**STUDY TEXT**
# Oh I wish I could crochet well enough to make this



## MargoN (Feb 5, 2012)

http://www.antiquecrochetpatterns.com/embroidered-block-rug.html

Wonderful looking rug


----------



## Johna (May 7, 2012)

Very pretty. But if I made it I would not want anyone walking on it. ;-)


----------



## marylikestosew (Nov 19, 2011)

Would make a gorgeous wall hanging, or even a window hanging to help block out the cold, and to bring a little summer sunshine in.


----------



## Johna (May 7, 2012)

Good idea!


----------



## RhondaStech (Jan 27, 2013)

Actually the crocheted rug looks pretty easy. Embroidering the flowers on would do me in!


----------



## ParkerEliz (Mar 21, 2011)

It looks like Tunisian with the flowers in cross stitch.


----------



## tray7292 (Feb 7, 2013)

It is an easy pattern. Just single crochet the squares and cross stitch the pattern. I think you could adapt it to afghan stitch also. And it's done in a bulky rug yarn so it wouldn't take as much time as you think. Be a bit pricey, tho. I've seen it listed for anywhere from $3.95/70 yd skein to $19.95 for a 180 yd skein - and that's on ebay.


----------



## StitchDesigner (Jan 24, 2011)

MargoN said:


> http://www.antiquecrochetpatterns.com/embroidered-block-rug.html
> 
> Wonderful looking rug


Margo, if you can chain and do double crochet (single crochet to us across the Pond), you can make it! The flowers are cross stitched on. Check the pattern.


----------



## ladysjk (Dec 16, 2011)

Oh, Oh oh..I love this! I am bookmarking it for my bedroom floor! Since it is washable, I won't even care if the dog sleeps on it! I have not looked at the pattern yet, but have made similar rugs with two strands of worsted weight, then used non-skid backing on them, you can buy the size you need, I never sew it on but place it on the floor with the rug on top.


----------



## MargoN (Feb 5, 2012)

Stupid me. I did not read it, just looked at the picture. I think I could do it after all. Having a bad day!!


----------



## Jessica-Jean (Mar 14, 2011)

**LISTED RECORDS**
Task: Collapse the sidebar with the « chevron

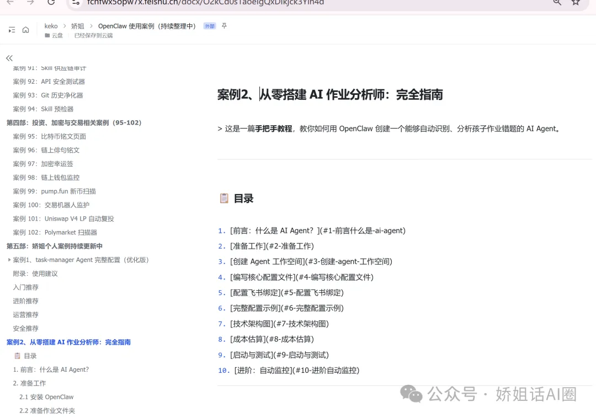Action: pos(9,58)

--

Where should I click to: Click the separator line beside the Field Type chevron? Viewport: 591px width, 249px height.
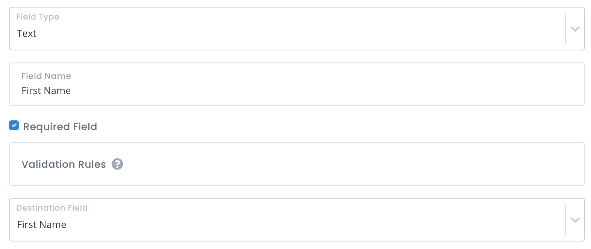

* * *

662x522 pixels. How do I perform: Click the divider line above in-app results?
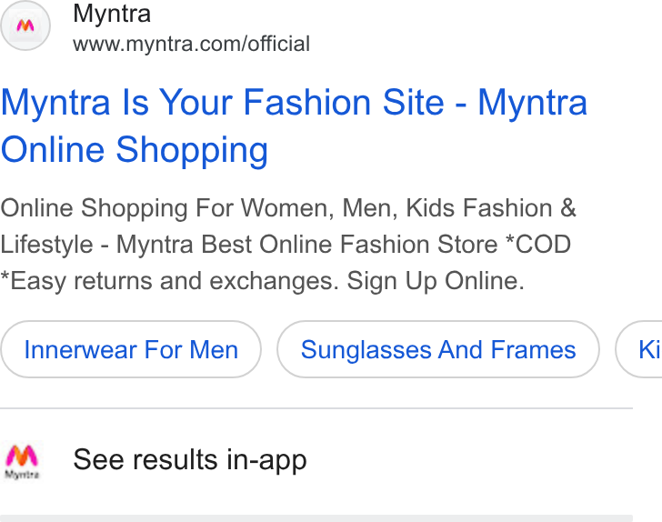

**WHAT TO PRODUCE**
Copy the crochet rug thread word for word, from "## tray7292 (Feb" to "that's on ebay.". Nothing in the listing is needed here.

**WRITTEN SOLUTION**
## tray7292 (Feb 7, 2013)

It is an easy pattern. Just single crochet the squares and cross stitch the pattern. I think you could adapt it to afghan stitch also. And it's done in a bulky rug yarn so it wouldn't take as much time as you think. Be a bit pricey, tho. I've seen it listed for anywhere from $3.95/70 yd skein to $19.95 for a 180 yd skein - and that's on ebay.